DeveloperApril 26, 2026· 7 min read

Catching bots with behavioral sensing

What filling out a form reveals about who's really behind the keyboard.

By Pinar Patton

CAPTCHAs are a tax. Every legitimate user pays it, every time, so you can collect evidence that a small fraction of your traffic is automated. The evidence is weak — most modern bots solve image challenges reliably — and the cost is borne disproportionately by the people you actually want in your product.

There's a better signal, and it's available for free. The way a user fills out a form tells you a great deal about whether a human is doing the filling. Humans pause. They backspace. Their keystrokes arrive at uneven intervals. Bots don't do any of that. They pump characters into fields at perfectly metronomic intervals, complete every field in the same order, never deviate.

This post walks through a working example: a mock bank account opening form where CogStream's behavioral sensing layer watches how the form is filled and flags automated submissions — without a challenge, a fingerprint, or a third-party service.

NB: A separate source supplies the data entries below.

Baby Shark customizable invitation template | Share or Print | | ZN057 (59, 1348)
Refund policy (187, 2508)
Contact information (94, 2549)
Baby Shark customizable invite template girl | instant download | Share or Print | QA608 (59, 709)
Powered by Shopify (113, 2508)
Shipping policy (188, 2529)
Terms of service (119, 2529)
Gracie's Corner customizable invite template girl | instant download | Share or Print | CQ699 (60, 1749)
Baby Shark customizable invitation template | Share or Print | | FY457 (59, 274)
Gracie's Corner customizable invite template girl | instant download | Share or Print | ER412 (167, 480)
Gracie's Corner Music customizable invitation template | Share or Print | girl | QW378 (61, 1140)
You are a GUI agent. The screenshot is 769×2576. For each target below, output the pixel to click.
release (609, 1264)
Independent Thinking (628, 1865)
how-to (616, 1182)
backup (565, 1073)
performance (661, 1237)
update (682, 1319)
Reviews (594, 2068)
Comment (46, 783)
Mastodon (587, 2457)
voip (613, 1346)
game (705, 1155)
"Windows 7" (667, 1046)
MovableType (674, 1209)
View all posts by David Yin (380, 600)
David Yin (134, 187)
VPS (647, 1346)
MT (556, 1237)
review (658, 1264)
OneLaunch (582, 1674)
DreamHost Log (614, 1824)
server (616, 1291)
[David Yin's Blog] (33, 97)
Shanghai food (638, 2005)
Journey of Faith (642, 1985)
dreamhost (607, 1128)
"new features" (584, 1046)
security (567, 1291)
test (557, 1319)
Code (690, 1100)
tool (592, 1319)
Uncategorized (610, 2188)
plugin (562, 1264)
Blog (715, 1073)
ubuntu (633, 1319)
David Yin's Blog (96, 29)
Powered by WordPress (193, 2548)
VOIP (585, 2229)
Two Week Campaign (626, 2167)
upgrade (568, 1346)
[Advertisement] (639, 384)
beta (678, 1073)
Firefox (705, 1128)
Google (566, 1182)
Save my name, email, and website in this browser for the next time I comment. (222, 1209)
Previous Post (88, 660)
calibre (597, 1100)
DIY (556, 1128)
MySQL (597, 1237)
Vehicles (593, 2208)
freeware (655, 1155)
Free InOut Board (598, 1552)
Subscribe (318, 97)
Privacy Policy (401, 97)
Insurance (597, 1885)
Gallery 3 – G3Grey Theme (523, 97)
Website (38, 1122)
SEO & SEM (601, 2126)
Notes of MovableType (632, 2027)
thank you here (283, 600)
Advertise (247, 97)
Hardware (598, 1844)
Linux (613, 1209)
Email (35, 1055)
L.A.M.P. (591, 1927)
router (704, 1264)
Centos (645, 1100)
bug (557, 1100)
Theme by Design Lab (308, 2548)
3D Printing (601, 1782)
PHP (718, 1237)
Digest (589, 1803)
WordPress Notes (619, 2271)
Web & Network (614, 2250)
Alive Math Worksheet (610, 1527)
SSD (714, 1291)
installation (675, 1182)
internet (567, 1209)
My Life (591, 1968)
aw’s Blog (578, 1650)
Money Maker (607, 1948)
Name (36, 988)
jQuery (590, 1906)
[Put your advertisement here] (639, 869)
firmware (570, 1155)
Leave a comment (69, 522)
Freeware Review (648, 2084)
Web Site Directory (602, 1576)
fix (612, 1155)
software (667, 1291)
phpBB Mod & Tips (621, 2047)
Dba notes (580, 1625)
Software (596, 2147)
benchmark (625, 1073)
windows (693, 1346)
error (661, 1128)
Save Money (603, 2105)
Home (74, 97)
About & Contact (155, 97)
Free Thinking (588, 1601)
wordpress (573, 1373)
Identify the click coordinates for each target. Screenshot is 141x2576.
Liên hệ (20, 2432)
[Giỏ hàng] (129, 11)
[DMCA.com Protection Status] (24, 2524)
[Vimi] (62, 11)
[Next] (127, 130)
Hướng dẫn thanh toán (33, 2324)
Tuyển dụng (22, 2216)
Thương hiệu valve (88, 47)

How CogStream sees behavior

CogStream's sensing layer runs entirely in the browser. It watches DOM events — mouse movements, focus changes, input events, scroll — and reduces them, in real time, into a compact structured description called a behavioral episode. That episode describes what the user did over a window of time: what kinds of actions occurred, how often, at what pace, with what variance.

Four properties matter for bot detection:

  • Typing uniformity. Bots produce characters at near-zero variance. Human keystroke timing has noise: hesitation, bursts, corrections.
  • Fill speed. Bots complete a full form in a fraction of the time any human could.
  • Interaction entropy. Humans correct themselves. They tab back, retype, change an answer. Bots march forward.
  • Pattern regularity. Bots repeat the same sequence with identical timing on every run. Humans don't.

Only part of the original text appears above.